The year 2018 saw the issuance of several noteworthy federal workplace safety and health decisions. Three of those decisions came in the cases of Secretary of Labor v. Angelica Textile Services, Inc.; United States v. Mar-Jac Poultry, Inc.; and Acosta v. Hensel Phelps Construction Co.

In Angelica Textile Services, the Occupational Safety and Health Review Commission clarified and reaffirmed the standard of proof for “repeated” violations: that an employer may rebut the Occupational Safety and Health Administration’s (OSHA) case of “substantial similarity” by showing (1) that the “conditions and hazards associated with [both] violations” were “disparate” or (2) that the employer “actively sought out and eliminated similar hazards” after the first violation. Previously, merely showing that an employer had been cited a second time under the same standard seemed, according to OSHA anyway, to meet its burden of proof. In short, OSHA had watered down the measure of “substantial similarity” considerably.

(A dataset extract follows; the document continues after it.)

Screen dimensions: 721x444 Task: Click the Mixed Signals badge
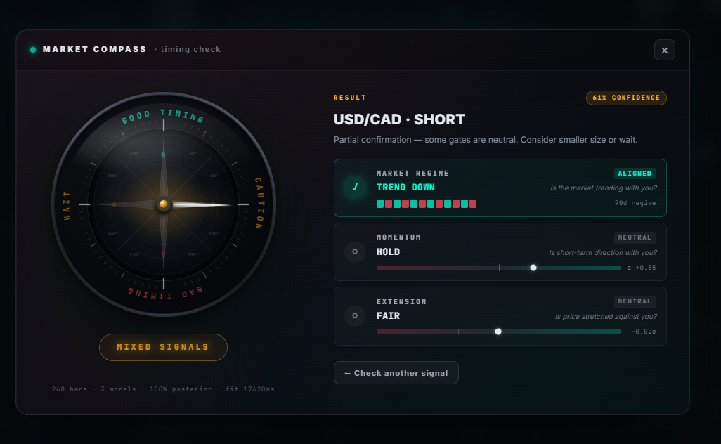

The U.S. Court of Appeals for the Fifth Circuit’s decision in Hensel Phelps Construction is equally significant. Before that decision, the Fifth Circuit was the only circuit that had rejected OSHA’s position that it can cite employers that are deemed “controlling”—that is, in the position to control overall safety on the worksite or abatement of a particular hazard, such as general contractors. After 37 years of holding that position, the Fifth Circuit reversed itself and concluded that OSHA has the authority to cite a controlling employer even if that employer’s employees are not affected by the alleged violation. Although there are circuits that have not yet ruled on this issue, the Occupational Safety and Health Review Commission is likely to follow its own consonant controlling employer precedent in cases appealable to any circuit. (Most state-plan states have adopted this position as well.)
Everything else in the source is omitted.